北欧のリトアニアで10月、原発建設の是非を問う国民投票が行われた結果、ダブルスコアでNOが突き付けられた。にも拘らず、原発を輸出しようとしているのが日立だ。
マスコミを使って日本人の目はぼかせても、海外はしっかり見ている。世界屈指の原発メーカーである日立の本社前で今日、欧米から訪れた反原発活動家とアジアの環境活動家たちが「リトアニアへの原発輸出」に抗議した。
抗議の声をあげた欧米人は米国のポール・ガンター氏、ロシアのアンドレイ・オザロフスキー氏、オーストリアのライン・バート氏ら。彼らは「IAEA福島会議」に抗議するため来日していた。

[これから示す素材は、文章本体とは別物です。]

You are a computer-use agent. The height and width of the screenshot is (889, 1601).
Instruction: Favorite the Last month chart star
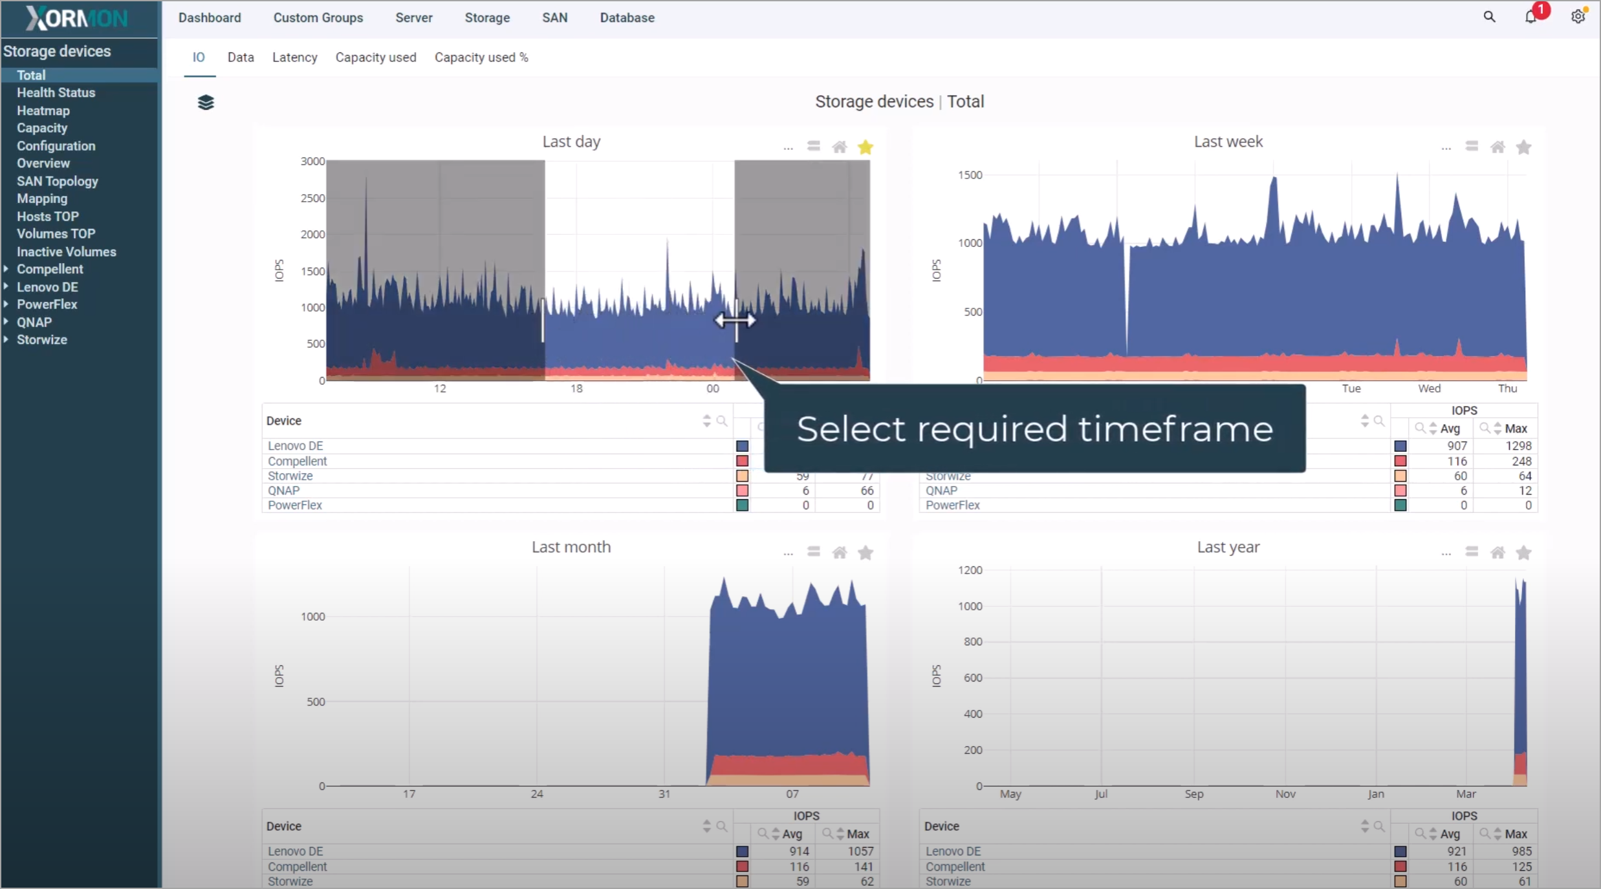(x=866, y=553)
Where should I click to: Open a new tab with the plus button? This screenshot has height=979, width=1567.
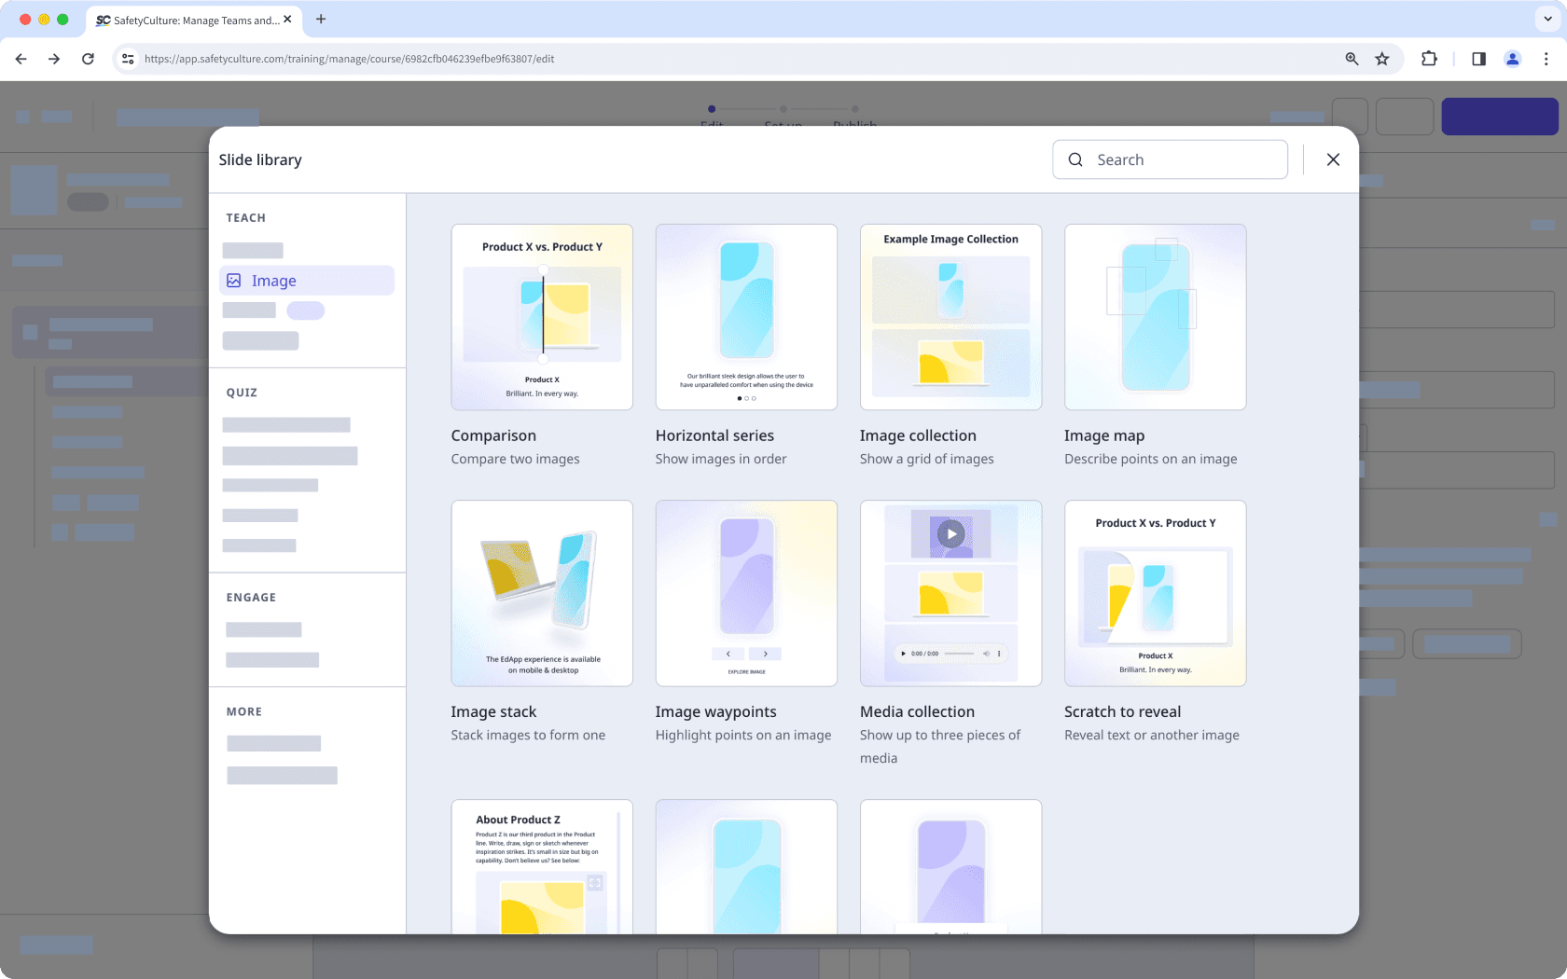321,20
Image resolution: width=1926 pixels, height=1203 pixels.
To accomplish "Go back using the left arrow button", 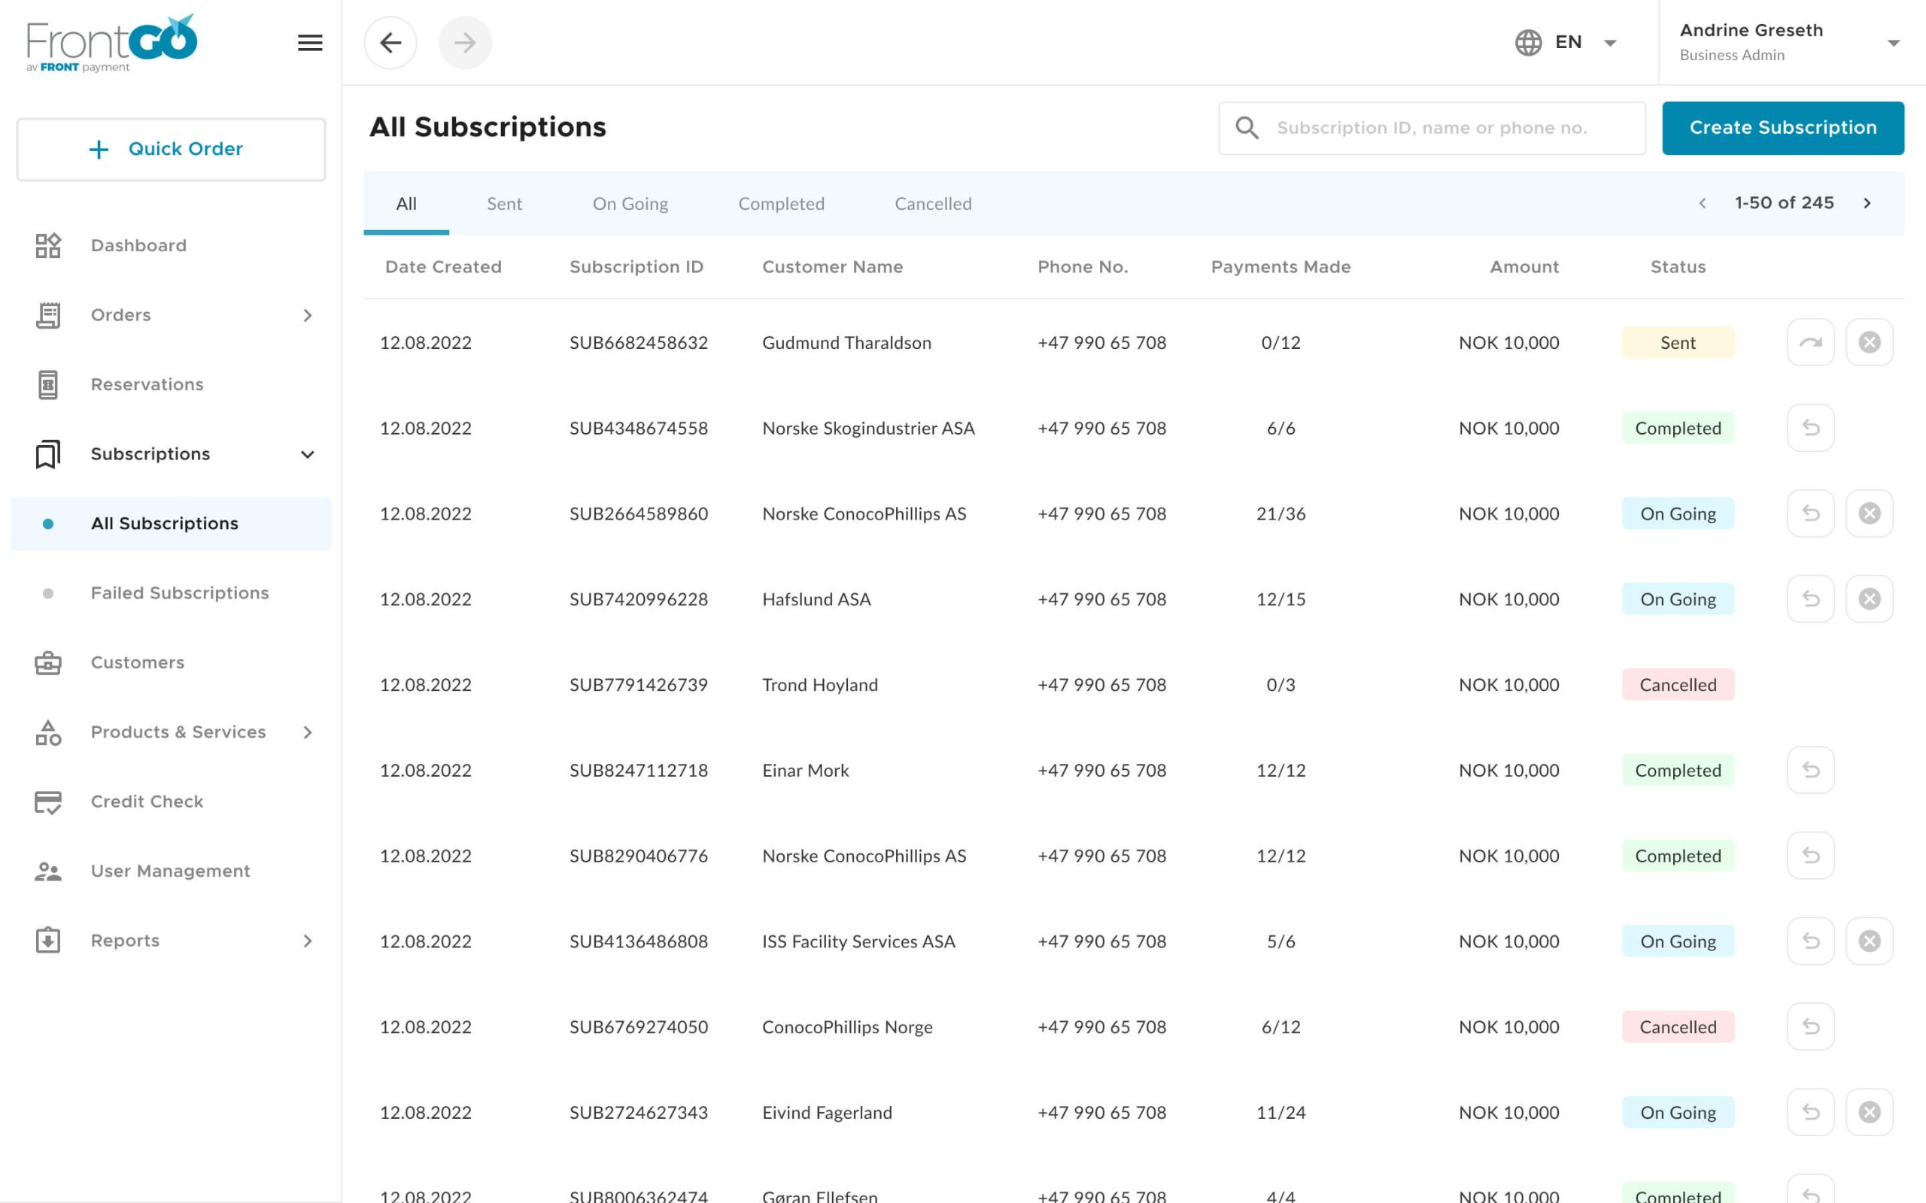I will click(390, 43).
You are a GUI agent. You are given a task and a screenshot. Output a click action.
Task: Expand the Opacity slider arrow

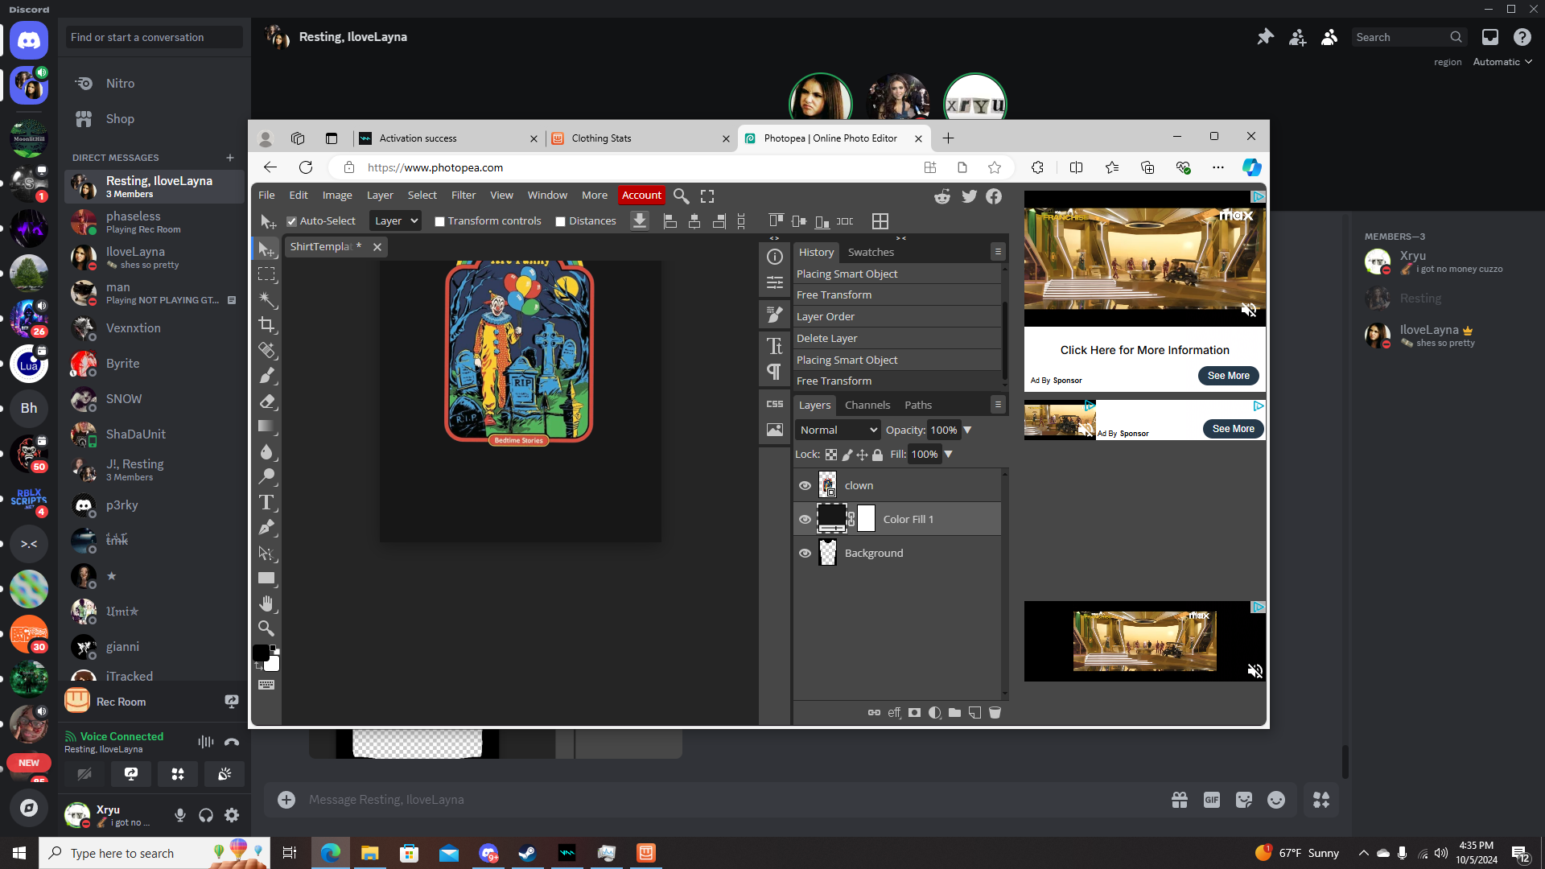point(968,430)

抗議に参加した20人は、空に向けてそびえ立つような日立の本社ビル前に横断幕を広げた。「日立はリトアニアの意志を尊重せよ」とリトアニア語で書かれている。
「日立は原発輸出するな」「リトアニアへの原発輸出反対」…ビルの住人に届けとばかり声を上げた。
CMフレーズで有名な「HITACHI INSPIRE THE NEXT(日立は次を鼓舞する) 」をもじって「Hitachi Inspire the next Fukushima(日立は次の福島事故を鼓舞する)」とも合唱した。
ライン・バート氏は「オーストリアにはチェルノブイリ原発事故の影響で26年経った今もキノコが食べられないホットスポットがある。リトアニアとも近い。原発問題はヨーロッパ全体の問題だ」と話した。
日立は米ミシガン州のエリー湖岸に原発を建設するための許認可を求めている。ガンター氏は原子力規制委員会(NRC)に建設を認めないよう働きかける活動を展開中だ。
きょうの抗議活動には日立の社員も参加した。「日立製作所 情報・通信システム社 ITプラットフォーム事業本部 開発統括本部」のエンジニア、朴鐘碩(パク・ソンチョク)氏だ。昨年定年退職し、現在は嘱託社員である。
朴さんは日立の社長と会長宛てに「原発輸出を止めるよう」にと手紙を書いた。ナシのつぶてで返事は来ない、という。「日立製が日本の原発の半分を占めているのに、労働者が何も言わないのはおかしい」。朴さんは憤る。
世界原子力史上最悪の事態となった福島の原発事故後初の総選挙で、脱原発勢力は後退を余儀なくされた。だが、日本の原発政策を視る海外の目は厳しいことを忘れてはならない。